Where you might run into something under more unusual amounts of fragmentation would be where there aren't any gaps large enough to create the second or third extents at full size. In that case you could potentially fill up the file to the point where a fourth extent might be needed but this would be difficult to reach through typical means either intentionally or unintentionally. You'd probably have to incrementally lengthen a number of files many times so that they became all intertwined. That's not something that could be easily done or that I even attempted.

Instead, I tried to create this state artificially by manipulating the data structures on the disk. One thing I tried was to modify the size of the extent file so that each extent was smaller and it was much easier to fill up. I also tried a different approach where I left the file itself alone but marked a tight pattern of used blocks in the volume bitmap so when I copied a file in it quickly became highly fragmented. Then I just removed the flags I set and was able to copy in more files which also became highly fragmented. This also had the effect of forcing the second and third extents for the overflow file to be much smaller due to lack of a large opening on the disk.
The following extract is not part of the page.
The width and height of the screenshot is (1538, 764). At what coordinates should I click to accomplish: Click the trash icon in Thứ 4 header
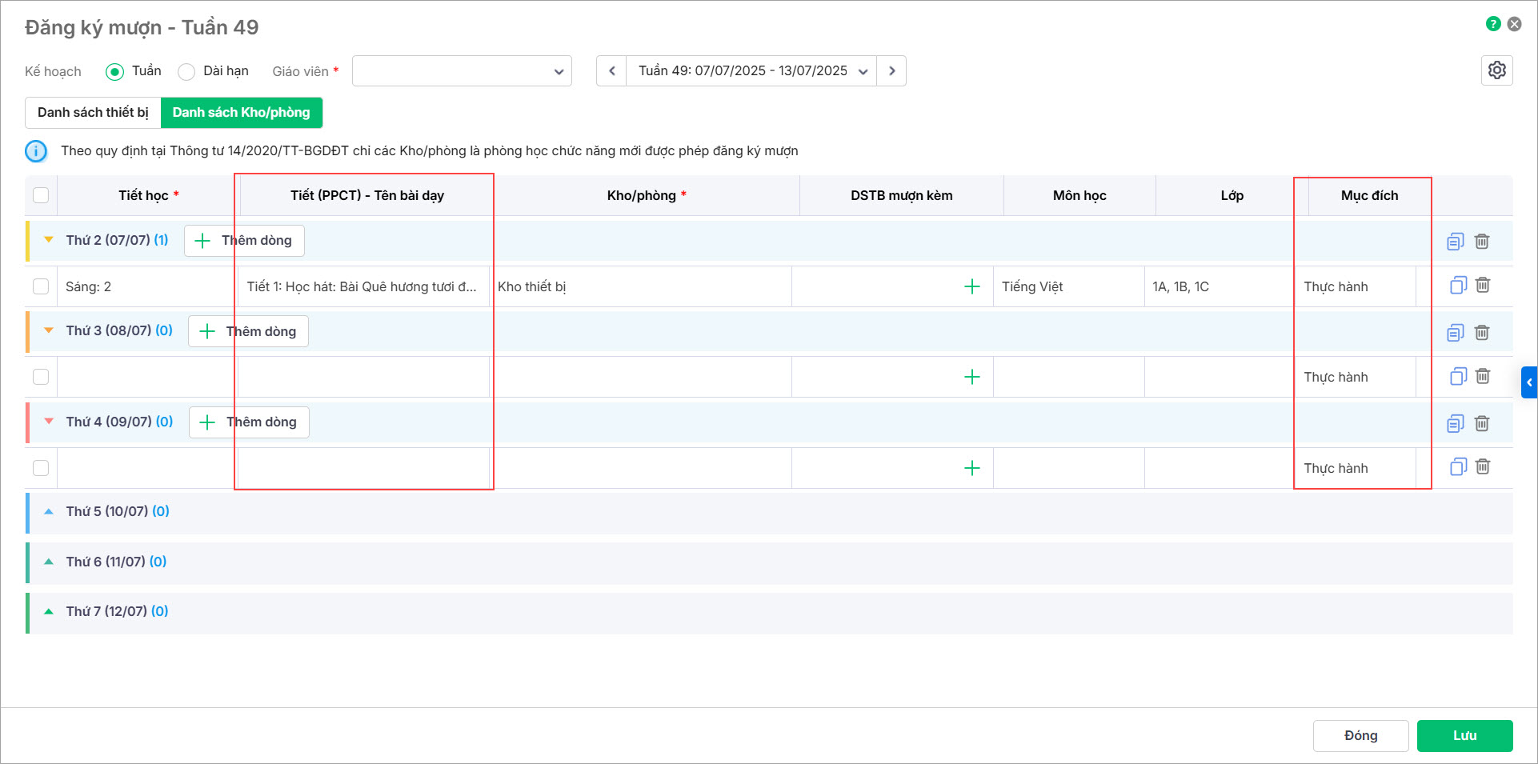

I tried each approach a number of times and the result was always the same. The system never created a fourth extent which I could tell by comparing the size in the drXTFlSize field to the number of blocks in the drXTExtRec field in the MDB. Whenever I tried to save a file that would have required creating the fourth extent the operation failed and I got a popup with the crypt error message "Unknown Error." If the second or third extents didn't already exist then they were created after that but otherwise there were no logical changes to the file system. I take that to mean that lower-level code errored out when it realized there wasn't enough overflow space to store all the required extents. Since this should basically never happen it's not surprising it's not handled more gracefully.

In conclusion, I think the system is designed such that enough space is preallocated in the overflow file so that it basically never needs to grow larger than what can be referenced directly by the MDB. This avoids the complexities that would arise with reading and writing the file when it contained entries to it's own later extents. I did all this testing in Mini vMac II running System 7.5.5 and mostly with an image the size of a high density floppy disk.

If I write any utilities in the future I plan to validate the image by checking that the drXTFlSize and drXTExtRec fields agree on the length of overflow file. I think the System Software might also make this same check and reject the disk as uninitialized if they don't match.

I still wonder about why the CNID is assigned for the overflow file in Inside Macintosh though.